Return the listing word for word, from its first line up to and including the line with "click(x=1516, y=122)".

►

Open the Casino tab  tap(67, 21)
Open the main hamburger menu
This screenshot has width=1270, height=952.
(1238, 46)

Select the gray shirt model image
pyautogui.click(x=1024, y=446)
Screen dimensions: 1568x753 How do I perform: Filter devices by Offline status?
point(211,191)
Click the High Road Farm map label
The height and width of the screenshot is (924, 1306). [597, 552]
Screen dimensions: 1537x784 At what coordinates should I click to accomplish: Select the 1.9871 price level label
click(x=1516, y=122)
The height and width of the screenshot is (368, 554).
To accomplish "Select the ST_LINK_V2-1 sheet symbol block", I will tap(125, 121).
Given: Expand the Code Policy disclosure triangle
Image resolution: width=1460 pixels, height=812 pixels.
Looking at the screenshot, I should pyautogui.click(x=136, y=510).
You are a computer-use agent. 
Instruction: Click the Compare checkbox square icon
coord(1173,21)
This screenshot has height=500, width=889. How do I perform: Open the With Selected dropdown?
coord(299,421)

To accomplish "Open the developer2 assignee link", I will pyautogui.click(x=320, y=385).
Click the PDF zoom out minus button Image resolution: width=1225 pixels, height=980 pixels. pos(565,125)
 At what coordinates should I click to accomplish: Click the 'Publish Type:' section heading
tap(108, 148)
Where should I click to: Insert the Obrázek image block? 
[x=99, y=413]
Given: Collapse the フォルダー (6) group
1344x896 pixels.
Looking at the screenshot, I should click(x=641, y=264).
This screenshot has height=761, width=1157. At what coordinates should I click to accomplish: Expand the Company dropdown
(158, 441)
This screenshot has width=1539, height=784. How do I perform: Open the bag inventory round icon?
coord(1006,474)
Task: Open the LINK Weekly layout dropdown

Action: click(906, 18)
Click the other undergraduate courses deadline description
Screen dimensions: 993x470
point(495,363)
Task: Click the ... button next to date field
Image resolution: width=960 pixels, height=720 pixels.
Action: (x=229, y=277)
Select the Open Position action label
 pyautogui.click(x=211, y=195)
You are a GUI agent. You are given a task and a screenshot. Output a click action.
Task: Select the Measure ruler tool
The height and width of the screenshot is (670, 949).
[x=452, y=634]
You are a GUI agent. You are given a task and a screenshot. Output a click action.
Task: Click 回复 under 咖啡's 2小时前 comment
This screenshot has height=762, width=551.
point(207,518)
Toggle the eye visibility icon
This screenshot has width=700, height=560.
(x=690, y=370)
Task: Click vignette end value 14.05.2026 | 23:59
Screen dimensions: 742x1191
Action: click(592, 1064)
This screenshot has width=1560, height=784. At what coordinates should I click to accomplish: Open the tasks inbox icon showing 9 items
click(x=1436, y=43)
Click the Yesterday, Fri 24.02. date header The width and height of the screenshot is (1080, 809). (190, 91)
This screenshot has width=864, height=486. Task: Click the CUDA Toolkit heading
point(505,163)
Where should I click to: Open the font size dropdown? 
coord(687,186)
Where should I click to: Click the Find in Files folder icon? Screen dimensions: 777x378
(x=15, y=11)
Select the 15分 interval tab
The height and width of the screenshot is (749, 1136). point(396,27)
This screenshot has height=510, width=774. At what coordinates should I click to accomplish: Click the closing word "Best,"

◄

Task result -
Open the Casino tab  tap(67, 21)
Open the main hamburger menu
This screenshot has width=1270, height=952.
(1238, 46)

Select the gray shirt model image
pyautogui.click(x=1024, y=446)
Screen dimensions: 1568x753 How do I perform: Filter devices by Offline status?
point(211,191)
Click the High Road Farm map label
The height and width of the screenshot is (924, 1306). [597, 552]
Screen dimensions: 1537x784 At what coordinates should I click to accomplish: Select the 1.9871 price level label
click(x=1516, y=122)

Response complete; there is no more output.